From e676589b0c6e8228c421e18249d4635eb6c4bbe4 Mon Sep 17 00:00:00 2001
From: Andrew Brown <andrew.brown@intel.com>
Date: Mon, 10 May 2021 16:25:03 -0700
Subject: [PATCH] x64: lower i64x2.imul to VPMULLQ when possible

This adds the machinery to encode the VPMULLQ instruction which is
available in AVX512VL and AVX512DQ. When these feature sets are
available, we use this instruction instead of a lengthy 12-instruction
sequence.
---
 cranelift/codegen/src/isa/x64/inst/args.rs    |   4 +
 cranelift/codegen/src/isa/x64/inst/emit.rs    |  27 +++
 .../codegen/src/isa/x64/inst/emit_tests.rs    |   7 +
 cranelift/codegen/src/isa/x64/inst/mod.rs     |  57 +++++-
 cranelift/codegen/src/isa/x64/lower.rs        | 191 +++++++++---------
 5 files changed, 195 insertions(+), 91 deletions(-)

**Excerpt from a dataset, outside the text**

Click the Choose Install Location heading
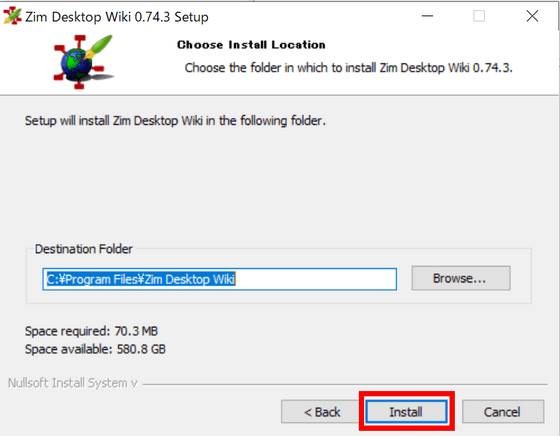(x=251, y=45)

diff --git a/cranelift/codegen/src/isa/x64/inst/args.rs b/cranelift/codegen/src/isa/x64/inst/args.rs
index b54f1b6126..6e0d507ab0 100644
--- a/cranelift/codegen/src/isa/x64/inst/args.rs
+++ b/cranelift/codegen/src/isa/x64/inst/args.rs
@@ -462,6 +462,7 @@ pub(crate) enum InstructionSet {
     BMI2,
     AVX512F,
     AVX512VL,
+    AVX512DQ,
 }
 
 /// Some SSE operations requiring 2 operands r/m and r.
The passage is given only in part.